Now Meg was born with a hole in her heart. The first few months of her life were a struggle as we fought hard to feed her (she would frequently take over one and a half hours to feed, and would need to be fed every three hours, and would throw up about every third bottle) and give her the strength to live. At 5 months old she had to have open-heart surgery and we had to face the very real possibility that our little girl could die.

At this point, more than any other in my life, I called out for some kind of meaning, some kind of support, some kind of sign or feeling that we were not on our own with this. But what I got back was nothing, nothing at all. There was no sense that there was a larger plan, that there was someone, or something looking out for us, that the universe cared in any way shape or form. All I felt was an overpowering sense of empty randomness. Meg might live; she might not. If she did then we’d be lucky, and if she didn’t then we’d be unlucky. It was as simple and straightforward as that. There was no God; there was no Universal Force at work. This was the point that I stopped searching; this was the point I lost all interest in religion.

Now as it turned out, Meg survived and thrived, and she fills our lives with joy. But we were lucky, that’s all. I cannot find it in my heart to believe anyone who would tell me otherwise. Maybe your god speaks to you, and I’m truly pleased for you if that is so, but there is nothing out there speaking to me.


Gyrobo said...

There MUST be a god. My taxes pay his salary.

BStrong said...

It's difficult for me to comment on this post since I'm Jewish and very accepting of other religions and personal beliefs. I think that what is important here is that Meg survived her surgery and is bringing joy and happiness to you and your family every day. I also would like to think that my life is not solely based on luck or the lack of.
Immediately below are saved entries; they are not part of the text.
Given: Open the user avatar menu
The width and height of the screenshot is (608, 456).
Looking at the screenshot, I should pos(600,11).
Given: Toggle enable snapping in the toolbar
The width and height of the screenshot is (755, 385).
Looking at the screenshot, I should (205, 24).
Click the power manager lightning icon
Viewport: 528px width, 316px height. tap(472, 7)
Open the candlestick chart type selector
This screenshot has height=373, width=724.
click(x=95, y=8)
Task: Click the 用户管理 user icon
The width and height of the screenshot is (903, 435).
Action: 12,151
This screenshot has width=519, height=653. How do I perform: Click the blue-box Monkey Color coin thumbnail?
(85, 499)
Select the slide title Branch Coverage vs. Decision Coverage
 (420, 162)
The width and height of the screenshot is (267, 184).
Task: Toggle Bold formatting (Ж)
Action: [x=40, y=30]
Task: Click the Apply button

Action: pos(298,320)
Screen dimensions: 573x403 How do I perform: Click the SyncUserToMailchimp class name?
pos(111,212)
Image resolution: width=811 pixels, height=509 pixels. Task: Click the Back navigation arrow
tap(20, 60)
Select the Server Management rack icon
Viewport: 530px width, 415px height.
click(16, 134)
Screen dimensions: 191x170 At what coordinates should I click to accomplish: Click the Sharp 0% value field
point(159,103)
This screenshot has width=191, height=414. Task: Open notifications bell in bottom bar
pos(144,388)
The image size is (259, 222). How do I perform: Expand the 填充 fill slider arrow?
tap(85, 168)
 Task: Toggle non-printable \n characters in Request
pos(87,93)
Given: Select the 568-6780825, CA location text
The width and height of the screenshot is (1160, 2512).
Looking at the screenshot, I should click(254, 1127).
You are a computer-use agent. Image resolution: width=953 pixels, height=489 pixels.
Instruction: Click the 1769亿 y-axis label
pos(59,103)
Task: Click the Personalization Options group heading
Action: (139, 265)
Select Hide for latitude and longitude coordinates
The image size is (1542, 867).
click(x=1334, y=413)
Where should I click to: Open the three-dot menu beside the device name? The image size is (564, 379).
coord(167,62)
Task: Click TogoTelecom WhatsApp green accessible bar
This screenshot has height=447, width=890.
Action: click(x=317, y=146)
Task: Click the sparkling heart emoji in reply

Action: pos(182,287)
Sounds like another beer and coffee evening around the kitchen table:)

Kim Ayres said...

gyrobo - ;)

bstrong - I think we're certainly going to need a lot of beer, coffee and evenings - sounds like a lot of fun!

Andraste said...

You have the inner emotional strength and intelligence to deal with life's complexities, pains and joys without the help of any random and amorphous silliness or religious dogma. You think for yourself, which is the one thing religious people refuse to do. This is why they need religion.

I wish we could "un-invent" it.

Gyrobo said...

I heard once that God's power isn't the storm, but the calm that follows. The way I heard it was much more poetic, but you get the idea.

Tara Marie said...

I think....therefore I am.

I think that this was a very soulful post.....I like gyrobo's idea of the calm after the storm.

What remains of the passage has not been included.